In this new world, a person grew attuned to smells . The eyes are not the only sense used to determine the truth of things, after all. Before this new world, back in the world of Mad Men commercialism and extraordinary excess, brushing one’s teeth seemed to be a duty . Time was something measured only by a clock on the wall, or the television schedule, or the boss at the office, not by the sunrise or the next meal.
That old world seemed to her to have utterly vaporized. Her old lifestyle was becoming increasingly unimaginable, as if it had only been a dream.
She took a drink of the coffee and really tasted it. It was good because of, not in spite of, the grit. She felt the heat radiate from the stove and was thankful that they were in a secure location. In the old world, security was rarely a consideration because, in the end, it was always someone else’s responsibility. The city. The Mayor. The cops. The government. The President. It was their job to see to security. They existed to keep people from panicking. Insecurity leads to panic, so security was necessary to insure that business could go forward. You need business to flow freely if you are going to feed four-hundred million people on the productive capabilities of only a few thousand. Security is necessary to guarantee the free flow of cheaply made goods at market prices. So what happens when those transient forms of security evaporate?
She heard a sound down the hall and wondered whether it was Stephen.

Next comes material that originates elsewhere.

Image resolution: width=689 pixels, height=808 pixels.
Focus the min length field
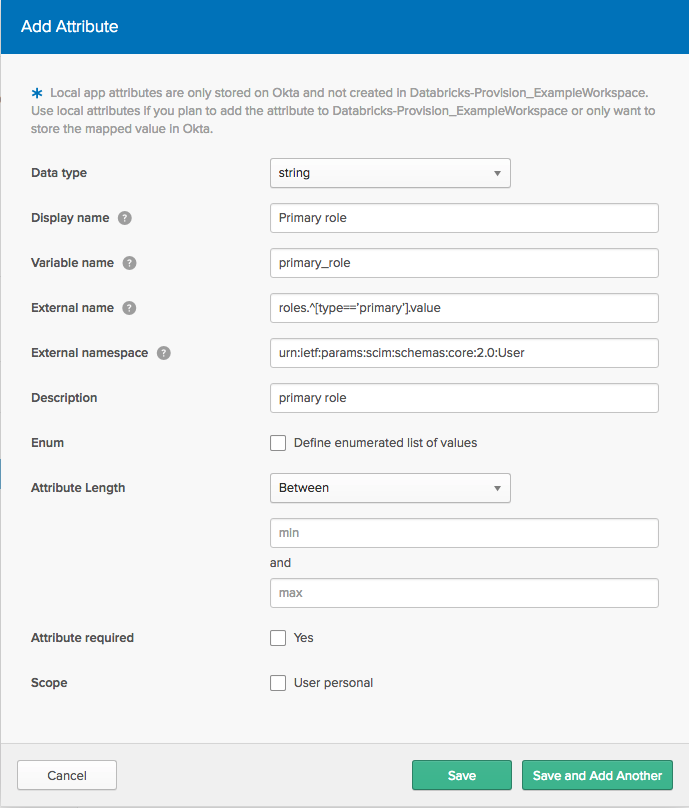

She’d spent a great deal of time during the past week with Stephen and Calvin, watching them grow together like brothers. Every day, Clive and Red Beard went off to their business, she woke the boys, and they went about making themselves useful. Mostly, they’d spent their time picking through the out-buildings on the farm. Looking in sheds, attics, lofts, nooks and crannies, cupboards, anywhere they could think of, seeking to scavenge anything they thought might be valuable.

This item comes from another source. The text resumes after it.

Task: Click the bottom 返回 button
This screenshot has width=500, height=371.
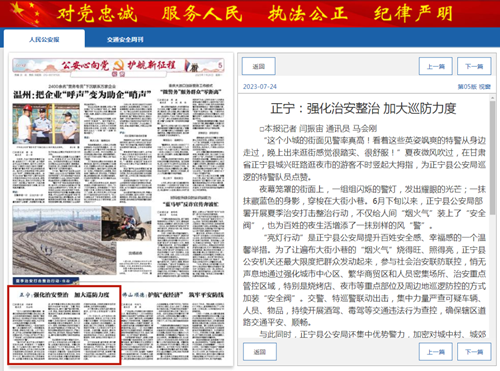Action: point(260,352)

The barns and sheds were old, but not dilapidated or abandoned. The two young men found many handy items in their searches, focusing on multipurpose things that they could easily carry, along with any materials with specific, useful properties. Old rolls of fencing, chicken wire, screws and nails were particularly valuable. Pieces of old rubber inner tube, aluminum flashing, piles of feathers — all of these things were becoming more and more valuable in a world without industrial manufacturing.